# New Born and Dogs



## Gooseguy10 (Oct 10, 2006)

My wife and I are expecting our first child in early January. We have two dogs in our house, a four year old lab (male), and a five year old golden retriever (female). Both are real affectionate and calm. Neither have EVER showed any aggression towards any humans. As for other dogs, our lab has never even been in a dog fight, however, our golden retriever really doesn't care too much for little "yip" dogs. Meaning, occasionally she goes after them after being annoyed (2-3 times per year).

With that being said, what is the best way to introduce dogs to a new born baby? Are there certain steps I should take ensure that the new addition to our house goes smoothly with our dogs? In all honesty I am not that worried about the introduction but want to make sure I am taking the necessary steps.

Thanks in advance for the tips.


----------



## Bobm (Aug 26, 2003)

I've raised 5 kids in a house with anywhere from 6 -12 dogs . I love dogs and have been training them for myself and other since the late 60's.
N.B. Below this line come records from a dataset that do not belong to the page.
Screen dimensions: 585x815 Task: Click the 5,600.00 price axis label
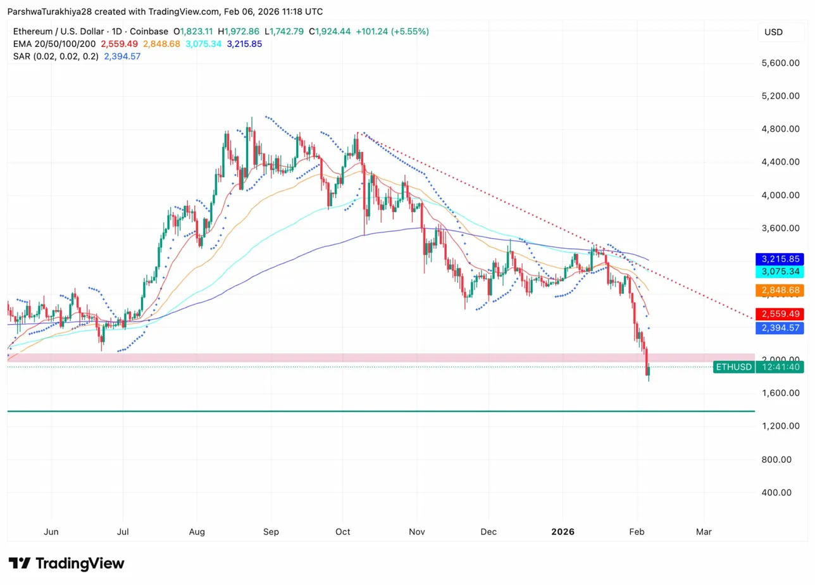click(781, 63)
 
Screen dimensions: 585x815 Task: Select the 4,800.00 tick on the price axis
click(781, 129)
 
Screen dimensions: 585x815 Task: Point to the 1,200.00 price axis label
click(781, 426)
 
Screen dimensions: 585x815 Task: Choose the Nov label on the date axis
click(416, 532)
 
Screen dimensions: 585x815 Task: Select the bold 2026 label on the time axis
click(562, 532)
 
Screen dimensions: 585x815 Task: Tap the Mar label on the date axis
click(704, 532)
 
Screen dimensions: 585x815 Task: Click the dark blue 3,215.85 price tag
click(779, 259)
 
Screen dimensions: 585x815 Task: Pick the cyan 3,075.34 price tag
click(779, 272)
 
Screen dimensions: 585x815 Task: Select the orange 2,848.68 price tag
click(779, 291)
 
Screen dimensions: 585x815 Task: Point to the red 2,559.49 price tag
click(779, 314)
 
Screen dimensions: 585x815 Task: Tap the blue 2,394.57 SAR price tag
click(779, 328)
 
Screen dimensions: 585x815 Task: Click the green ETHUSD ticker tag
click(733, 367)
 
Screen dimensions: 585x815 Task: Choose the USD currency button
click(773, 32)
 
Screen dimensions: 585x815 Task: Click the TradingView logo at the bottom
click(66, 563)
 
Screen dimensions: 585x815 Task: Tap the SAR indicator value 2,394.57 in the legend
click(123, 56)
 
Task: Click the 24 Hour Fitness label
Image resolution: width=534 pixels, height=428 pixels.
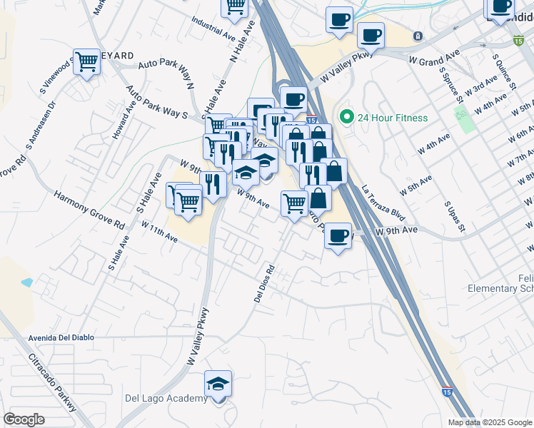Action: click(x=393, y=118)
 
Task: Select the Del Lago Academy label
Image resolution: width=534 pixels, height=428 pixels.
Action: click(x=166, y=398)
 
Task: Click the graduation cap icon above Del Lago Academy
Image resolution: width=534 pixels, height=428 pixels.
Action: click(x=218, y=384)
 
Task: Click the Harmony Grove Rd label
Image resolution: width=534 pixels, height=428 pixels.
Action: click(x=89, y=209)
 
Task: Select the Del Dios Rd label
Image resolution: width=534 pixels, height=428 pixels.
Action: click(x=264, y=284)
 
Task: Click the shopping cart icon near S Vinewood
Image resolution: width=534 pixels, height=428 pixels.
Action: click(x=86, y=62)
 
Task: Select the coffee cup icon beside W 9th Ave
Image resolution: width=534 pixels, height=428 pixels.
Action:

I never ever allowed my kids as babies or toddlers around my dogs unattended. Dogs are pack driven prey animals that react to body language and pack rank pecking order.

Little kids have no idea what body language image they are presenting to a dog and the results can be real bad. Its not worth the risk. As much as we all love our dogs for the dogs and the kids sake remember they are dogs not people.

Most of my dogs have never ever shown any aggression but a couple have toward kids just a growl but because I was always present they never got any farther than a growl before I corrected the situation.

And all my dogs are well adjusted friendly dogs, but as I said above they are dogs.

ANd if you allow your dogs on beds stop that now and keep them on the floor dogs are very possessive and will/may/could react badly to encroachment on beds.

Also when your kids are toddlers a dog is the size a quarter horse is to us and will knock a kid aside unintentionally, running past.

Thats my take on the topic, good luck with the new baby :beer:


----------



## Gooseguy10 (Oct 10, 2006)

Thanks for the advice. It makes sense to me. As with so many things regarding my new (future) role as a parent, I am willing to take all the advice I can get.

Thanks again!


----------



## taddy1340 (Dec 10, 2004)

Gooseguy,

Bobm makes good points. I highly doubt you'll have issues with those two breeds, but better to be safe than sorry. Here are some things I did/thought of with my two labs in preparing for our first baby.

*Disclaimer, although I never intentionally put my kids in position to do any of this, it still may happen so I want my dogs tolerant:

1. Get a life-sized baby doll...carry it around, hold it, etc. This gives the dog a "visual" of the upcoming change/addition.

2. Begin to think like a kid...what could they do, that you obviously wouldn't? For example, from the get go, I put my hand in their food, pulled their ears, and other annoying things. This WILL happen at some point. My kids are now older and they have no issues being around them. In fact, they are quite rough in playing and they pups love it...more attention!

3. When the baby is born, bring home a garment or blanket before you Mom and baby return. This new smell will too introduce the upcoming addition.

4. If you're dogs are used to being the center of attention, immediately begin weaning them off. If you don't, there can be some attention issues once baby is there to consume your time.

5. Once baby comes, ensure you still provide the dogs the attention they need and deserve. I know their "only" dogs, but incorporate them into the overall family so they still receive the love and attention.

Good luck!

Mike


----------



## Bobm (Aug 26, 2003)

Mike I bet you look macho with that dolly :lol: . Just kidding. :beer:

One thing I feel I need to point out, you putting your hand in the dogs food pulling ears ect is no guarantee the dog will tolerate it from a child.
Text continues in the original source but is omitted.